Ces poètes, comme on sait, n’ont pas de biographie. Parfois ce sont des piétons de l’âme, des chercheurs troublés par ce qui s’abandonne au beau vocable de révélation, ils ont l’optimisme pluvieux et le pessimisme des grands coursiers à la crinière éployée. Généralement ils passent, et on ne les voit pas passer. Il arrive que l’homme soit aussi ce cheval fou que seule la nuit traverse. Ces poètes dialoguent avec les morts, ne sachant de la vitesse ou de l’immobilité laquelle annule l’autre.

Je veux traiter du fait de vivre, ce qui revient à vouloir circonvenir l’intraitable. L’après-midi tombe dans la déshérence d’un temps beaucoup trop vaste pour lui, il y faudrait un projet qui tienne jusqu’au crépuscule, ajustant les gestes au vide, la vie à cette pluie négligente et silencieuse. Combien de fois aurai-je désiré me confondre avec ce sentiment de la flânerie qui ne me quitte jamais tout à fait au coeur même de l’émotion, qu’elle soit solitaire ou partagée. Le poids de la vie, qui pourrait  prétendre l’avoir évalué dans chaque instant vécu, à l’occasion d’un départ inattendu, dans une sensation de malheur ou de bonheur soudains ? Je me représente un puissant mystère à cette belle phrase de Guillaume Apollinaire se remémorant son lointain Auteuil : “Les hommes ne se séparent de rien sans regret, et même les lieux, les choses et les gens qui les rendirent les plus malheureux, ils ne les abandonnent point sans douleur.” Aujourd’hui, en l’an 2012, un siècle exact me sépare de ce temps, de ce lieu, de cette belle tristesse du poète, et c’est comme si le vent grandiose à peine visible de la nostalgie venait d’être inventé. Cette abolition du temps, je la rêve, oserai-je dire, dans les jambes d’Apollinaire, dans la géographie poétique d’un temps que nous n’avons pas connu. Il ne saurait y avoir de dérive plus fraternelle à l’intérieur de ce que nous appelons l’expérience de vivre.

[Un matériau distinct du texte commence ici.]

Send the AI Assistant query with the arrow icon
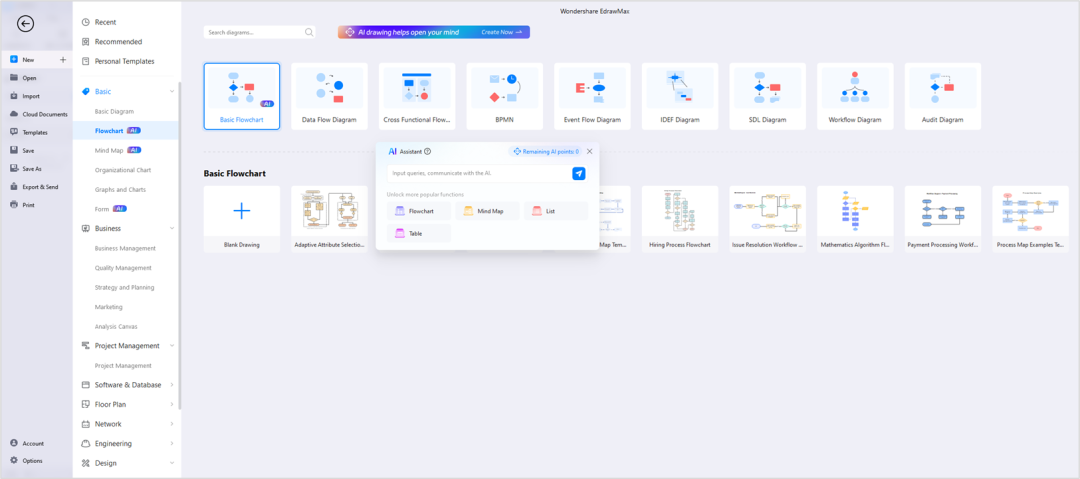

© Liliana Vidori - Un voyage imaginaire - 2014







Il fallait que la pensée qui cherche à se dire prenne la coloration de l’humaine indolence. Notre siècle, qui est sec, entièrement voué à la fausseté des échanges, est touristique, mais guère voyageur. Le difficile est sans doute d’avancer dans le chaos sans rien abandonner. Le plus souvent, c’est écrire qui représente pour moi le plus grand voyage. Manière sans doute de sauver son rêve, et soi-même avec. Assez banalement, je me rends compte que le temps est mon pire ennemi et, pourtant, un assez aimable allié. Chacun est persuadé qu’il a quelque chose d’urgent à trafiquer dans le réel de l’heure qui suit. A quoi sommes-nous tenus pour prouver notre présence, qui pourrait  avoir le front d’en juger, ou seulement le désir ? Je parlais à l’instant d’avancer, il suffit bien de se maintenir, d’être en vigilance; à chaque pas c’est le néant qui guette, inlassable. C’est bien Goethe, dans ses  Conversations avec Eckermann, qui a fait la plus belle remarque sur ce qu’on pourrait appeler le chemin de vie: “Il ne faut pas se contenter de faire des pas qui mèneront un jour au but, mais chaque pas doit être un but et être considéré en lui-même comme un pas.” Le seul fondement moral de la vie qui me protège de toute croyance, c’est le rêve, comme un masque que je peux ajuster sur mon visage, plus encore diurne que nocturne. Ce qui manque n’a pas de nom, c’est bien là l’éternelle faiblesse, notre faille au coeur du dicible. De cette douleur, l’écriture guérit bien moins que l’amour. J’attends tout de l’autre, mon “je” n’est qu’un “je” de croisière. Ne me dites pas qu’il faut s’aimer davantage, vous pourriez faire couler le navire, et toi mon ami, nous y serions ensemble.